Byron faded high to block Chastain and his momentum coming to the white flag on the frontstretch. Chastain darted low. Simultaneously, Lajoie gave a shove to Cindric, who was pushed up the track into Chastain and it sent both cars into the infield grass and out of contention.
It was pretty much a racing deal for the biggest race of the year and both Lajoie (who finished fourth) and Chastain, went for it.
“The 2 (Cindric) left the bottom open and I tried to fill it kind of late, lazily and he kind of blocked it, lazily,” Lajoie said. “The 16 (AJ Allmendinger) went with me. The 1 (Chastain) called it quick to try to fill the bottom and get out front. He did the move he needed to do to win the race and I’m glad we came out the other side.”
Chastain virtually echoed that sentiment.
“I took the gap,” Chastain said. “I don’t apologize for that. I can go to sleep at night knowing that I took the white flag making a move to win the Daytona 500.”
Then came a conversation between Cindric and Chastain where they reached an understanding over what happened … ultimately pinning it on Lajoie.
Cindric didn’t see it as him giving up the bottom because he says Lajoie moved him off the bottom.
“Corey finished fourth, so congrats,” Cindric said. “He tried to fit a car where there wasn’t a car and just continued to push through my left-rear until I wrecked. I understand trying to shuck me out or put up an opportunity because I was in probably the best spot possible coming to the white but I’m in the care center and I don’t even know where I finished, so it really sucks but that’s racing.”
The finish
The caution, which came immediately after the leaders crossed the line, ended the race. The field is frozen at the time of the caution if the leader had already taken the white flag.
But the question was who was leading at the time the decision was made to put it out, NASCAR vernacular for when the caution came out. Bowman was closing on Byron close but NASCAR deemed the Hendrick Motorsports No. 24 the winner over the Hendrick Motorsports No. 48.

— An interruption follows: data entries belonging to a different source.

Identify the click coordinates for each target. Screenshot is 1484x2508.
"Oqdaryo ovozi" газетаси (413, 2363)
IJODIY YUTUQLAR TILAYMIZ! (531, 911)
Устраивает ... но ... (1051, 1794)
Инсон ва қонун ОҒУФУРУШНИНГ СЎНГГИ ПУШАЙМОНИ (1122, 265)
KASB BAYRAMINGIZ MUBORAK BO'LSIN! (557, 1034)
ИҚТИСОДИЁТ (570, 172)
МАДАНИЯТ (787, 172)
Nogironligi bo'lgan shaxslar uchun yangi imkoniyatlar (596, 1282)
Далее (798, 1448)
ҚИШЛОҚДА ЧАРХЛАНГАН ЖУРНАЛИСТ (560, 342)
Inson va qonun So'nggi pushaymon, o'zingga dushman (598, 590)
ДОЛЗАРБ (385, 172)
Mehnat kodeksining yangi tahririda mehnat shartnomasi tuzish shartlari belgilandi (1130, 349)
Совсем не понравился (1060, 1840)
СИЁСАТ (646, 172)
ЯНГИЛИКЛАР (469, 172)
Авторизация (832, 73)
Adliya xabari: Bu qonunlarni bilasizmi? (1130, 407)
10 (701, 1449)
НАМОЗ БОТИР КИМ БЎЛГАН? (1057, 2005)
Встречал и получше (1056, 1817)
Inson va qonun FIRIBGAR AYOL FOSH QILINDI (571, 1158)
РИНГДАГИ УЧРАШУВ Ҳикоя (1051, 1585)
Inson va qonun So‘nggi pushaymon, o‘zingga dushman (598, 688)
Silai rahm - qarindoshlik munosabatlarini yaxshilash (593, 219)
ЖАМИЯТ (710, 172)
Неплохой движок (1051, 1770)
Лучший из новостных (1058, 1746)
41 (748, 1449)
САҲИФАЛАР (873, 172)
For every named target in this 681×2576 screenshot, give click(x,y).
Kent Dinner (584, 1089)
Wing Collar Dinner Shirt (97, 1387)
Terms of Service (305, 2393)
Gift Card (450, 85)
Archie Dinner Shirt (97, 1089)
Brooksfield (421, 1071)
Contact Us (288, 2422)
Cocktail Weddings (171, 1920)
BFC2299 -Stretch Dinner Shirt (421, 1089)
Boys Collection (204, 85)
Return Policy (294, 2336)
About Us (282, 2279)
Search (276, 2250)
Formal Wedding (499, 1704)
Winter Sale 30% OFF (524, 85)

And this was the basis for that decision.
All things considered, this was a clean Daytona 500, with the only natural cautions taking place on Lap 6, Lap 191 and Lap 200. It will just get overlooked because the meat of the figurative sandwich took out 22 cars.
“I can’t believe we didn’t have more crashing honestly because all it takes is one wrong push, especially with our (Chevrolet) noses because we get off-center so easily with the shape of them,” Byron said.